Las manifestaciones patológicas de la infección por VZIK, superaron las expectativas que se tenían para una infección que se pensaba en buena proporción asintomática. Se ha planteado la posibilidad de que esto se deba a un fenómeno de facilitación de anticuerpos por la epidemia del VD existente en la región latinoamericana. Recientes evidencias sugieren que anticuerpos dirigidos contra el VD podrían facilitar la infección in vitro del VZIK (Paul et al. 2016). Sin embargo, esta información debe ser tomada con cautela, hasta que se demuestre este fenómeno en un modelo in vivo.
Por otra parte, estudios moleculares confirman lo discutido previamente sobre la relativa rápida evolución del VZIK. En particular, ciertos cambios en aminoácidos de la proteína preM podrían estar asociados a un incremento en neurovirulencia y mayor capacidad adaptativa (Wang et al. 2016).
No existe hasta el presente una vacuna para VZIK, aunque algunas en desarrollo están basadas en las tecnologías utilizadas en las vacunas contra el dengue, que se basa en una quimera entre VD y Fiebre Amarilla (FA) (Tabla 2). Por otra parte, el uso de un anticuerpo monoclonal que reconoce todos los flavivirus (Dai et al. 2016) podría permitir desarrollar una eventual inmunoterapia contra el VZIK.
Por tanto las medidas de prevención son las mismas que se recomiendan para todas las enfermedades transmitidas por las picadas del mosquito Aedes que no tienen vacunas, que incluyen la protección individual a las picaduras de moquitos y el control del vector.

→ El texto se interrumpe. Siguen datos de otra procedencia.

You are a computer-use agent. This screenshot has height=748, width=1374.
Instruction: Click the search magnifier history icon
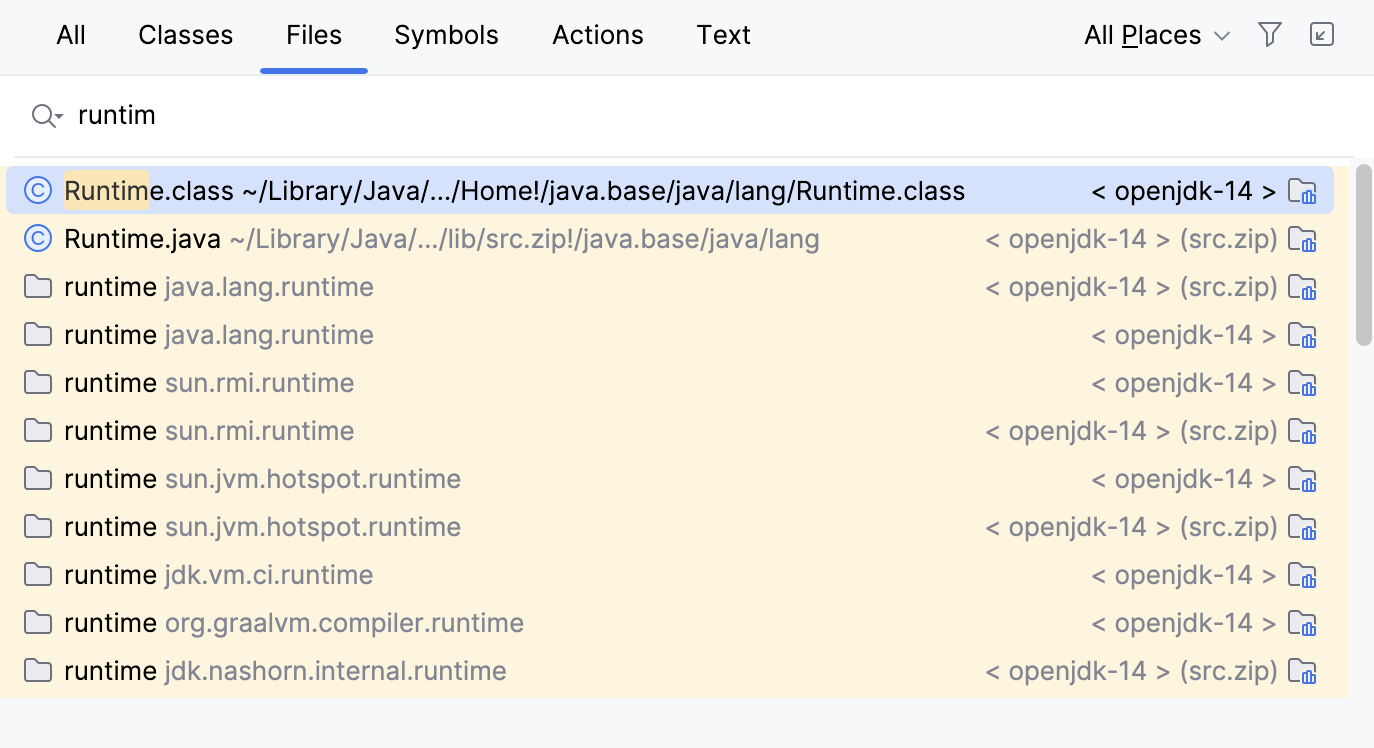point(46,116)
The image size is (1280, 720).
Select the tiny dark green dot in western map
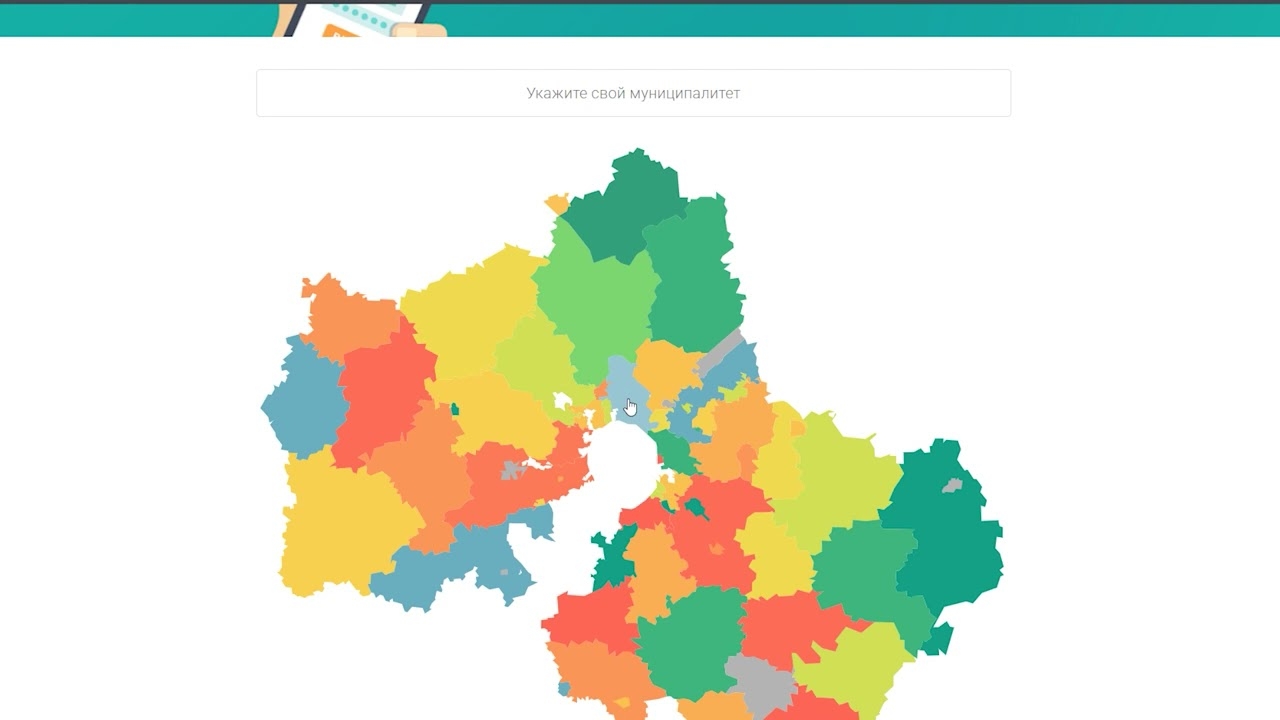[x=455, y=409]
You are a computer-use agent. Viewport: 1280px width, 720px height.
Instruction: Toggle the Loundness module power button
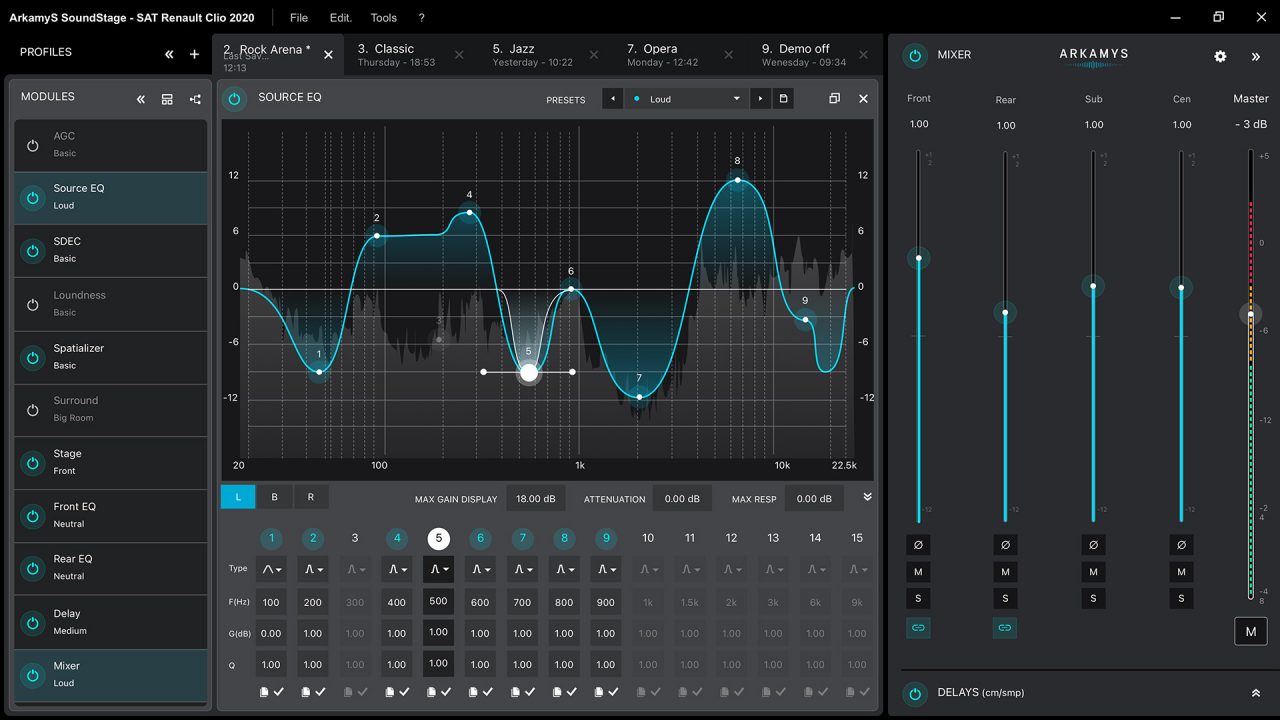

Otro punto importante a considerar en el control de estas arbovirosis es la posibilidad de un reservorio selvático, es decir que primates no humanos puedan ser reservorios de la enfermedad. Se ha sugerido recientemente la infección de primates no humanos en Brasil (Favoretto et al. 2016), aunque se requieren más estudios para confirmar el real significado de estos hallazgos preliminares en la posibilidad de que se desarrolle un reservorio selvático en América.
La propagación del VZIK ha llevado a la necesidad de desarrollar nuevas estrategias de control de vectores dentro de las que destacan:
Un nuevo virus emergente azota la región latinoamericana, conduciendo a una situación bastante única, como lo es una triple epidemia de arbovirus (VD, VCHIK y VZIK). La epidemia por VZIK, inicialmente pensada en producir bajas secuelas desde un punto de vista de morbilidad, ha resultado un serio problema de Salud Pública, que ha encendido las alarmas para investigar más a fondo los mecanismos inmunopatológicos involucrados en esta infección, así como ha acelerado la necesidad de producir una vacuna contra este agente viral. El panorama nos sugiere que debemos prepararnos mejor para futuras epidemias, ya que existe una alta probabilidad que sigan emergiendo otras arbovirosis, como recientemente ha ocurrido de forma repetida en la región.
Tampoco podemos olvidar que existen otras epidemias muy activas en nuestro país, como la Malaria, que ha incrementado su extensión geográfica de afectación en el país, la fiebre hemorrágica venezolana que periódicamente resurge en el Estado Portuguesa y una epidemia de VIH que afecta a nuestra población Warao.